When it comes to the toddler years, there is no shortage of tantrums that a parent has to deal with. During this period of time, they aren’t able to communicate what they need with language just yet, so they are left with only their tantrums to communicate their frustration.
Unfortunately, tantrums don’t always end after the toddler years. It can continue on well into the elementary school years. When they’re older your tactics will have to change. As long as you’re prepared and know the best steps to take then you can ensure that you make it through these challenging moments.
When your little one is misbehaving and you can’t seem to calm them down initially by distraction or trying to reason with them, then it may be time to start implementing a time-out punishment.
This can be especially useful in situations when you are pregnant, or dealing with another child and need to take a moment to calm the situation down.
Consider assigning a special time-out area like a chair or behind a baby gate. This way your child can learn that if they are going to act up in a disrespectful or disruptive way, they need to be alone until they can calm down.
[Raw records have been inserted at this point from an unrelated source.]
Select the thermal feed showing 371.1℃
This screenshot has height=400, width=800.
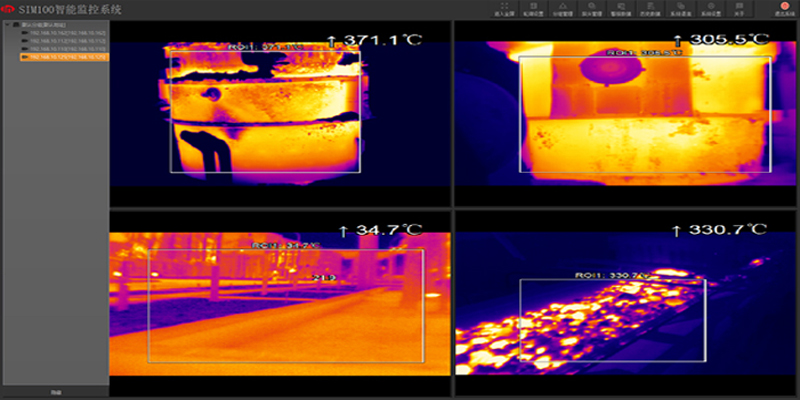point(279,113)
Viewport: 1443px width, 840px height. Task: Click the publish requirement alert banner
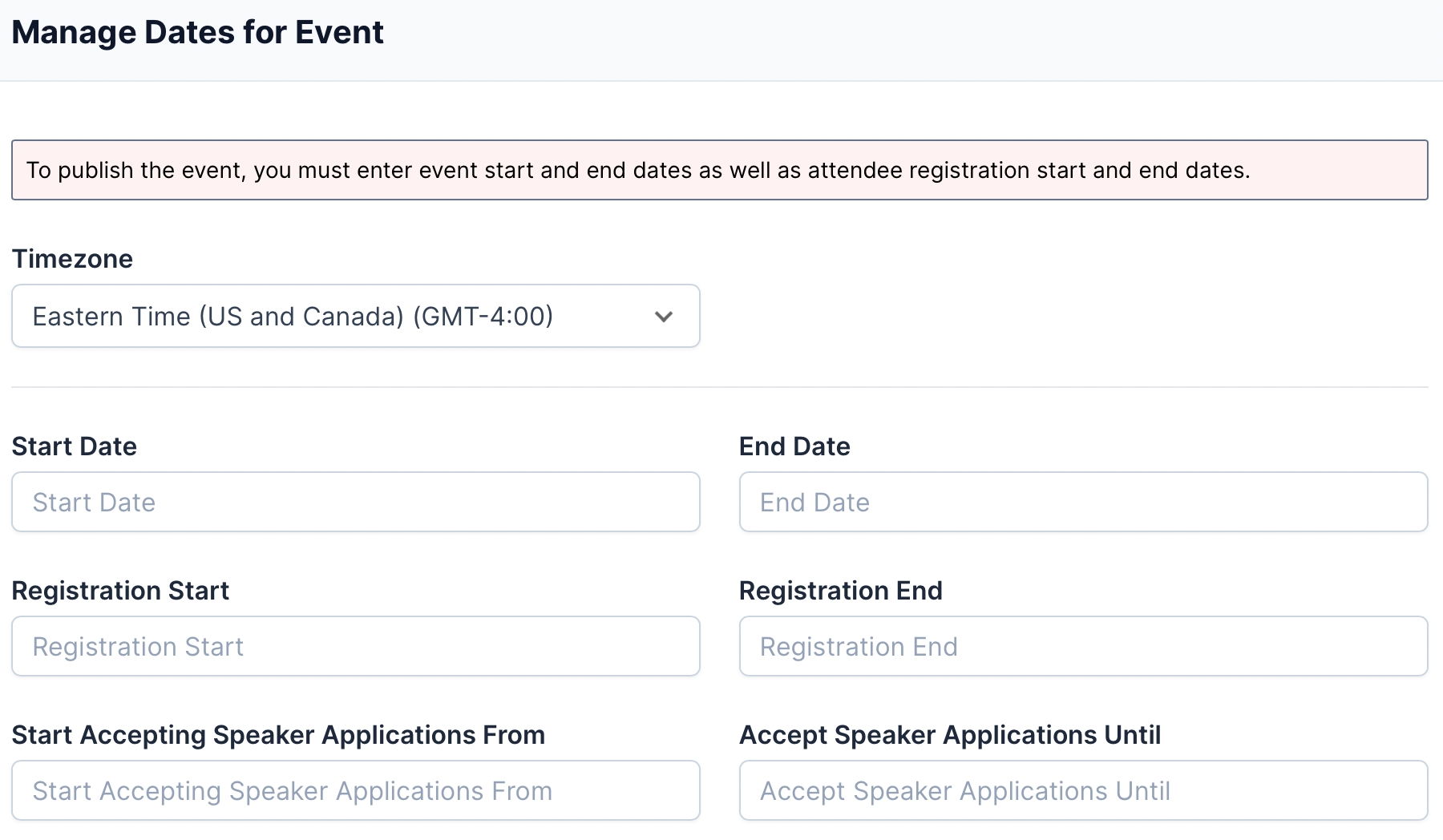pos(719,170)
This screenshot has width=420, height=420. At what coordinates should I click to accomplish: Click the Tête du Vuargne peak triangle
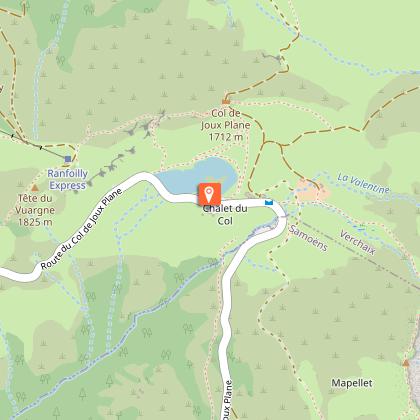click(35, 188)
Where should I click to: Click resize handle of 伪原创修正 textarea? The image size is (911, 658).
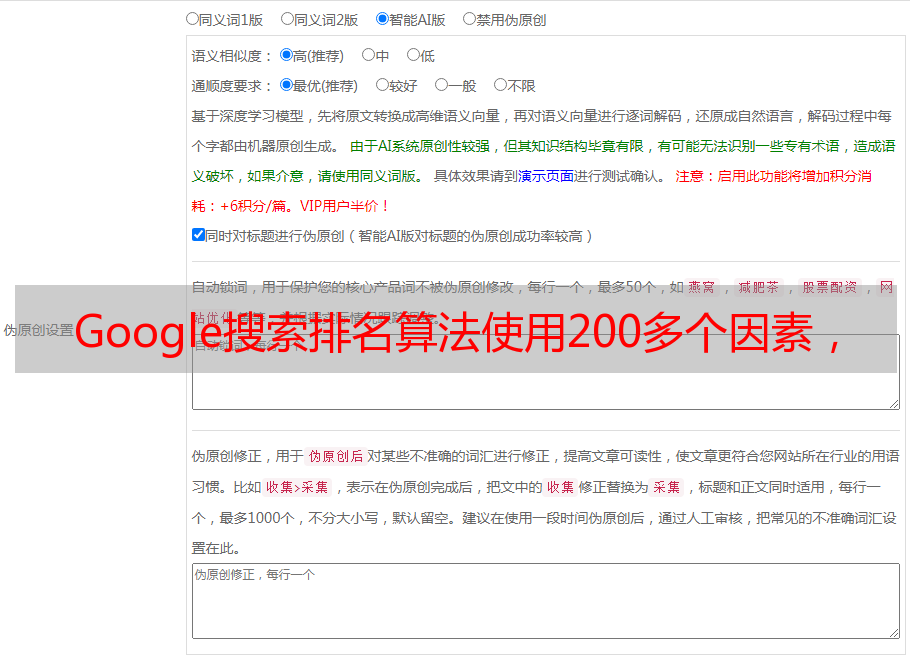(894, 633)
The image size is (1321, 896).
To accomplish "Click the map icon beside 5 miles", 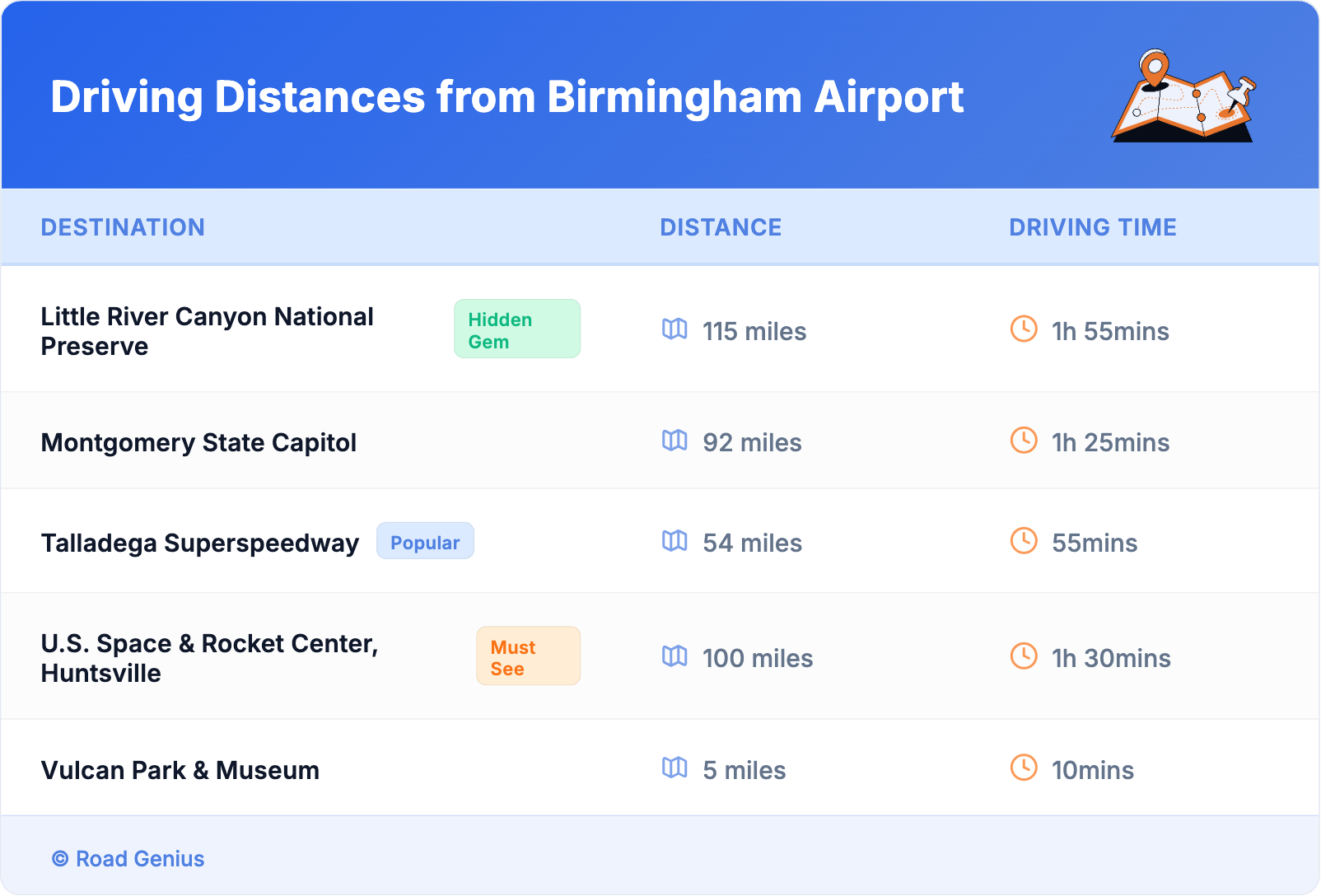I will [x=675, y=768].
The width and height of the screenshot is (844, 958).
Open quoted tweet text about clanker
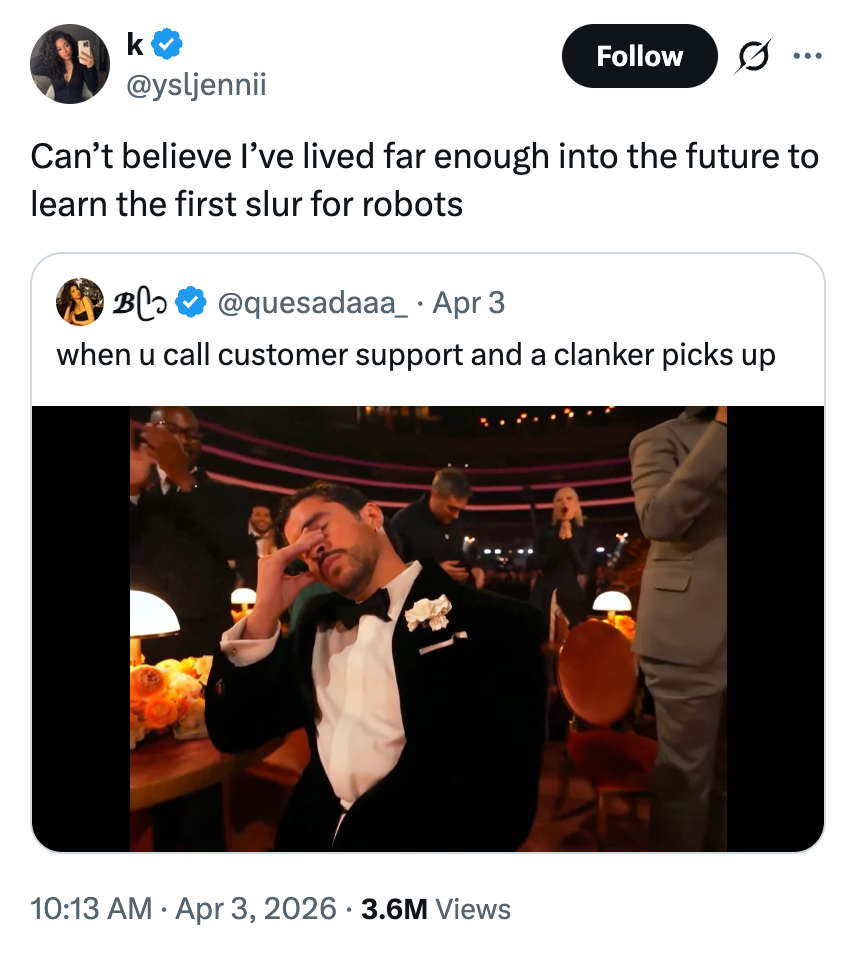click(x=415, y=355)
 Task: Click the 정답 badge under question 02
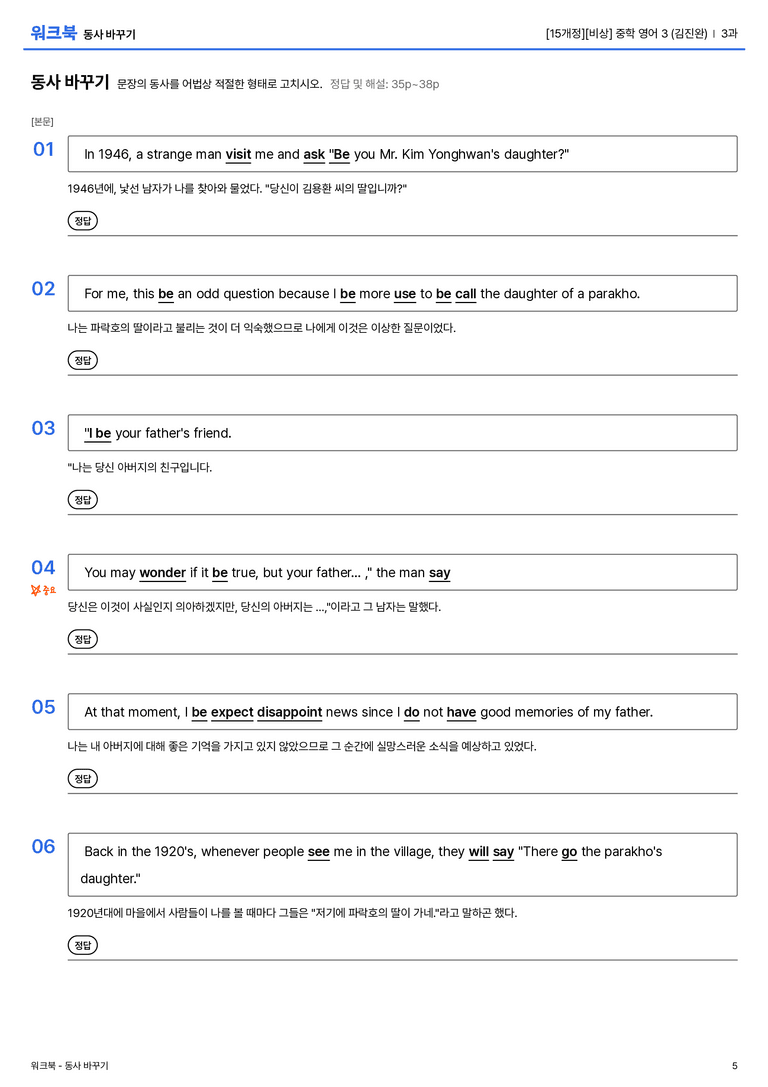tap(82, 360)
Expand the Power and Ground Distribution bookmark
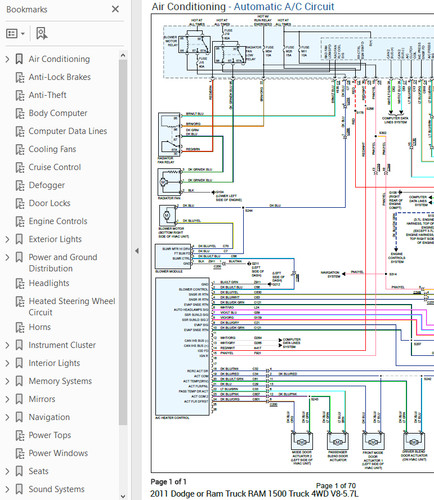The width and height of the screenshot is (434, 500). click(7, 257)
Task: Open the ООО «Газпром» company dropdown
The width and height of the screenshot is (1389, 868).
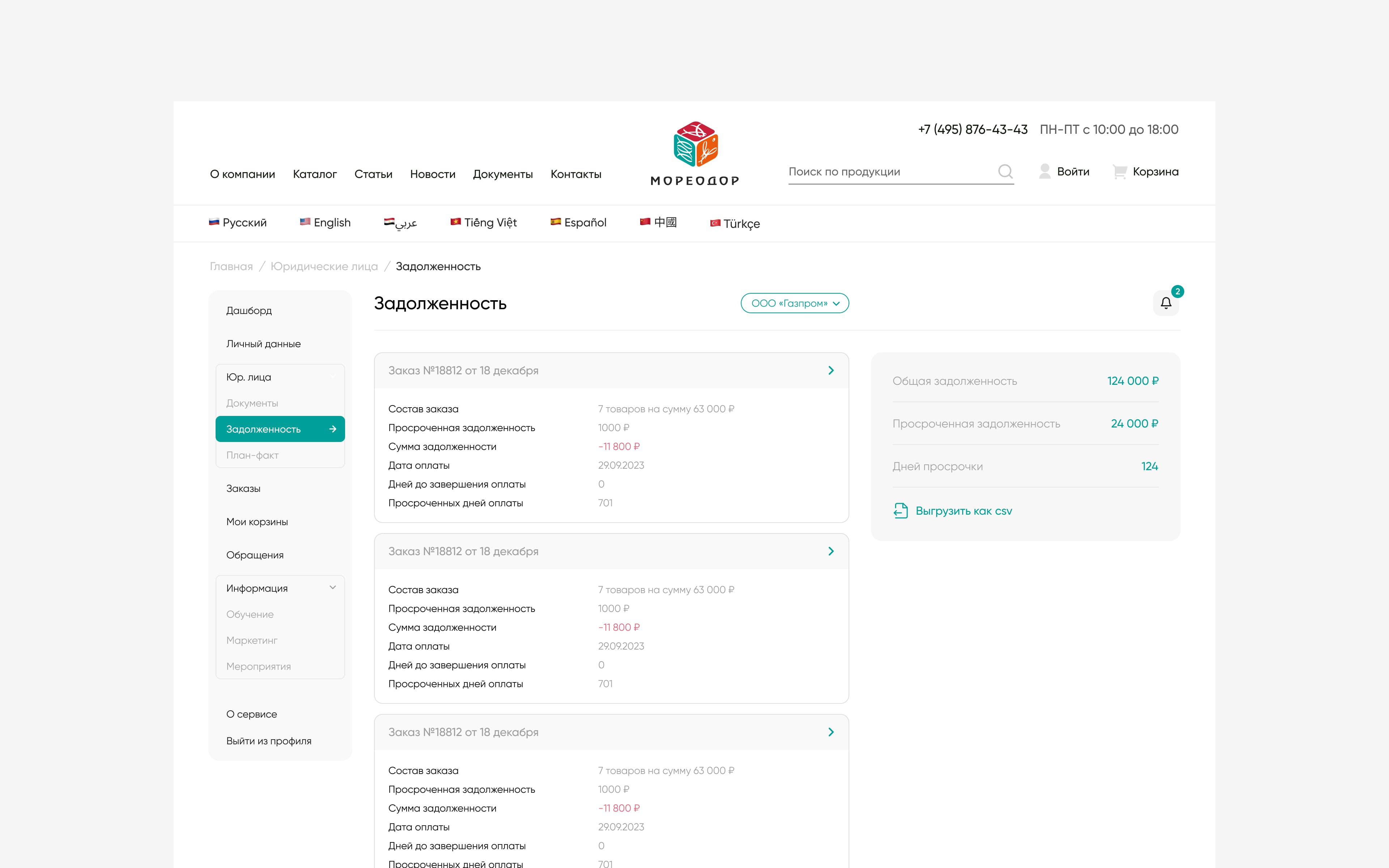Action: 794,303
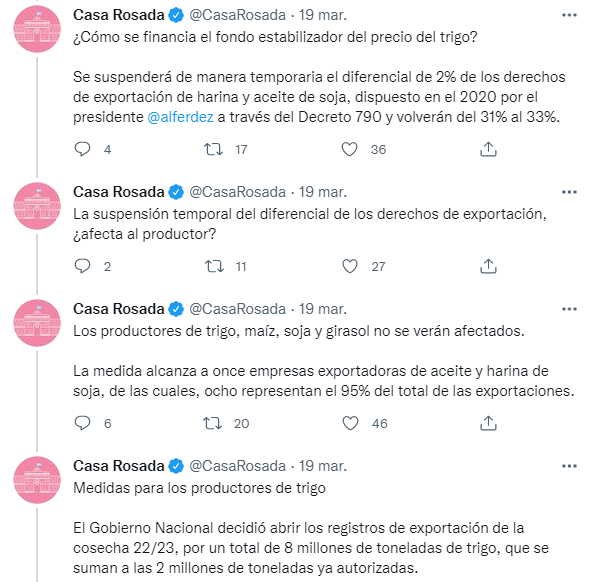Like the tweet with 27 likes
Image resolution: width=593 pixels, height=582 pixels.
[350, 266]
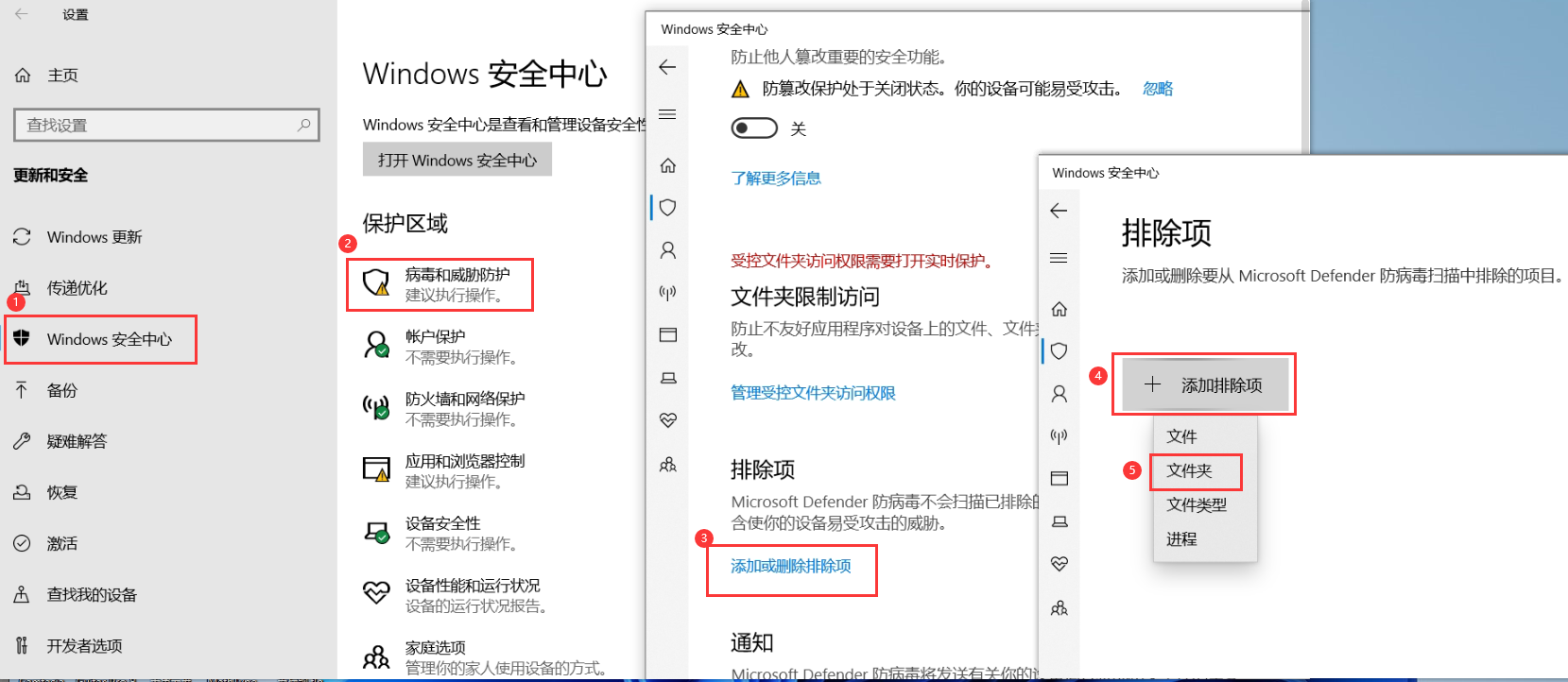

Experts recommend giving one minute of time out per year of age during the toddler years.
Take Away Privileges
Taking away things that are important to your child can be a big incentive to stop throwing a fit. While this can work for younger children, it can be especially effective for older children.
Remaining calm can be difficult when your child is screaming or throwing themselves around physically in protest. However, if you remain calm and explain that if they continue this behavior they will no longer be able to have or do something which means a lot to them.
This will encourage them to calm down and consider that their actions will lead to negative results if they don’t make a change.
Sometimes a child who is having a tantrum may not respond to any tactics. This can start to lead to a parent getting angrier and angrier as they feel that they aren’t able to control the situation.
However, sometimes just when you think you’ve tried everything, consider changing your tactics completely. Sometimes your child may just need a hug. Try to simply ask, “Do you need a hug?” in the midst of a tantrum and you may be shocked to hear that they say yes. Sometimes a quick display of affection can be enough for them to be able to calm down.
Usually, tantrums are just pent of frustration for not being able to express themselves correctly.